E biliyorsun ki zaman bazen çetrefilli
Dünyanın içinde kalmamış anlatacak nefesi
Zoraki bu muhabbetin konuklarıyız gülüm
Neşe diyince gülün lakin ömür diyince ölüm
Benim ömür anım senin kulak balın
Tat verirse ne mutlu ki doruklarda hazzım
Gelir kulağın dibinde şarkı söyler aklım
Aklını karırştırır bu sohbet tatlım
Hey gibi abstract ruhum küllenirdi yılları
İçinde depreşirdi bazen artçı şokları
Ayan beyan açıklardım istediğimi önceden
Hedef konum buydu bak şehir eşkıyaları
Hey dost kaçar gönlüm ısrarı
Mücadelenin ortasında hırsım afallandı
Kalk gidelim hep yolumuza dimdik
Tamam,kabul çoğu zaman parmağı yedik
Nakarat
Ruhum eski bir gemi gitsin, yol alsın düşlere içine mana yüklesin
Güneşi alıp gelsin, ışığı açıp bize versin
Olmaz, onsuz hiç olmaz, tonton bir dede bastonununu popoma vuru versin
Aklım başımdan gidi versin, buda bir şey mi ?

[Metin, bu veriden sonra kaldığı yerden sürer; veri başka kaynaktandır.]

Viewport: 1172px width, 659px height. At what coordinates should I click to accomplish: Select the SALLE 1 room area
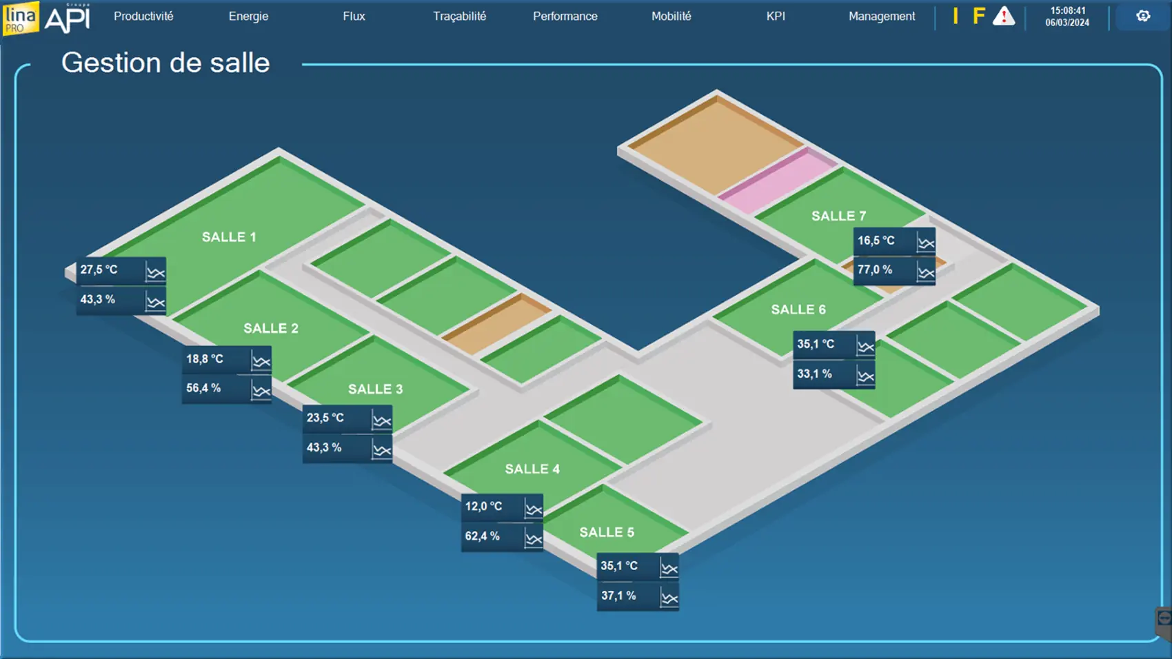(x=229, y=221)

Kertmek için hayatı kalktım yine erkenden
Günlerce didiş dur okudum her telden
Herkesten farklı ses ne hikmet bilir bilsem
Tahammül çok zor kafam balon hakikaten
Sıkıldım hepsinden cümlesi keskinden
Doğrusu kendinden olan doğru benim değildir
Demim değindiğim değil ki bundan başka bir şey
Emin değilsen sus! Dilden çıkan mühimdir.

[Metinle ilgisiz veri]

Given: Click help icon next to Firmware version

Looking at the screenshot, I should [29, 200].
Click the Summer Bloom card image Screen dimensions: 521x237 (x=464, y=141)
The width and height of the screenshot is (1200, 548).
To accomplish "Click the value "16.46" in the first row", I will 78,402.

Yumruk atmak için geri fazlası korkaklık
Dik dur dikleşme sonrası küstahlık
İçinden geçtiğin dar boğaz mı pişmanlık
Sarraf olman için oğlum adam olman ilk şartım.
Bilmezsen bilirler sükunet değersiz
Et kemikten sandım insanoğlu şekilsin
Elif gibi dümdüz ol ya gece ya gündüz
Dosdoğru ol bir yol tut istikamet üzere ol.